Selected extract -

Apparently, the law forms a core modus operandi of forensic accountants in their search for cooked books, and has been instrumental in unearthing some major financial frauds. According to ANZ, while China’s GDP data conformed to Benford’s Law from 1949 to 2011, in the period since then, they have not.

The inference is that the data has been rounded up to achieve a higher first digit in the data. So, while Benford’s Law as applied to second digits predicts that the numbers 7, 8 and 9 are more likely to appear than zero or 1, 2, 3 or 4, when it comes to China’s GDP data, the lower second digits are more frequent. And improbably so, according to that law. 

It’s become a piece of received wisdom that social unrest will ensue if China’s growth falls below 7%. I’m not sure where the science underlying that nugget comes from, but you get the idea. If the observations regarding China’s GDP data and conformity to Benford’s Law are sound, should growth look like it’s falling below that psychologically significant 7% level, we’re likely to get a 7.1% rather than 6.9%.

What you need to do - In the passage about China's GDP data, which years does ANZ say the figures conformed to Benford's Law? Rely only on the passage about China's GDP data above.

[Entries on where items appear]
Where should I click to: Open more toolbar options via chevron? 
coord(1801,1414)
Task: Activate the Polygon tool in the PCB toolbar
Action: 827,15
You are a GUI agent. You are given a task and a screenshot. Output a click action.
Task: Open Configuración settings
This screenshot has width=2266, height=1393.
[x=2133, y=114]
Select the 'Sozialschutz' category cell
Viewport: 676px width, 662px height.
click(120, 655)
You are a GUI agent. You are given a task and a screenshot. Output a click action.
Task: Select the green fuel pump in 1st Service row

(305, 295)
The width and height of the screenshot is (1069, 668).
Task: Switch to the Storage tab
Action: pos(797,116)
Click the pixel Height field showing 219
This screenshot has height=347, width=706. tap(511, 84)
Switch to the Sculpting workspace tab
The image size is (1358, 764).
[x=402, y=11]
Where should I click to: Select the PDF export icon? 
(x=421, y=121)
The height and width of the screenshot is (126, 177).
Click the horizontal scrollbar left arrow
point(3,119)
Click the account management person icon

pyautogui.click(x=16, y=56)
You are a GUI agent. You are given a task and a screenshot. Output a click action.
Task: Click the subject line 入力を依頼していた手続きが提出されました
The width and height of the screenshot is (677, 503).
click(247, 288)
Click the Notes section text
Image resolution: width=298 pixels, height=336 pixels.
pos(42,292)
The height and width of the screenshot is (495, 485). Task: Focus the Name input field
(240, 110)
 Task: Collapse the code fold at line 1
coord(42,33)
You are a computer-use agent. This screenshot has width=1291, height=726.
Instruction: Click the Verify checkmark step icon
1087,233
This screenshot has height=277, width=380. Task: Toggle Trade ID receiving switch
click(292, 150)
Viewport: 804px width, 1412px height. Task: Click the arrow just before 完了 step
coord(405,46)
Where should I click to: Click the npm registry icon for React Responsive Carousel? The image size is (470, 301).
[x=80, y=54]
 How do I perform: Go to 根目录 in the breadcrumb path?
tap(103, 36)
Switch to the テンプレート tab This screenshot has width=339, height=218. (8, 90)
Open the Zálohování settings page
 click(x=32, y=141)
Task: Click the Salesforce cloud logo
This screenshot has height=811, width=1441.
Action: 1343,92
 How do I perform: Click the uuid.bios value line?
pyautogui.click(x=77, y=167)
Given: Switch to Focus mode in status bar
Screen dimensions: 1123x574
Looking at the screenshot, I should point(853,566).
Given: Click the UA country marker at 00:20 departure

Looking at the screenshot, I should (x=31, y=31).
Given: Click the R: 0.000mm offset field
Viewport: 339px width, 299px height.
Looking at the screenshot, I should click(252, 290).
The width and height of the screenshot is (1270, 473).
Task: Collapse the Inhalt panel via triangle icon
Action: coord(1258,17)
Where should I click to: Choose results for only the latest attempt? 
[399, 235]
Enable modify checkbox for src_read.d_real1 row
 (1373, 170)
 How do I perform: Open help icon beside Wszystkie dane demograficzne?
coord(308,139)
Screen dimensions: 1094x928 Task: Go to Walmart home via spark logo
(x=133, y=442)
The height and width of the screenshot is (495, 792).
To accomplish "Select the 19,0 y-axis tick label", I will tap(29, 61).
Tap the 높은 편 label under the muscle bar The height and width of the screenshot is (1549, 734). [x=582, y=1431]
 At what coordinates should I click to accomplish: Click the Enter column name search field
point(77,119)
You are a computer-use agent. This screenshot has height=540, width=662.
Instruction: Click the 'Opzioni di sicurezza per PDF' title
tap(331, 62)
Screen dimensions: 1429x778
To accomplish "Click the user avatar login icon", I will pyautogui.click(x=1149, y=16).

Output for this task - From 1949 to 2011.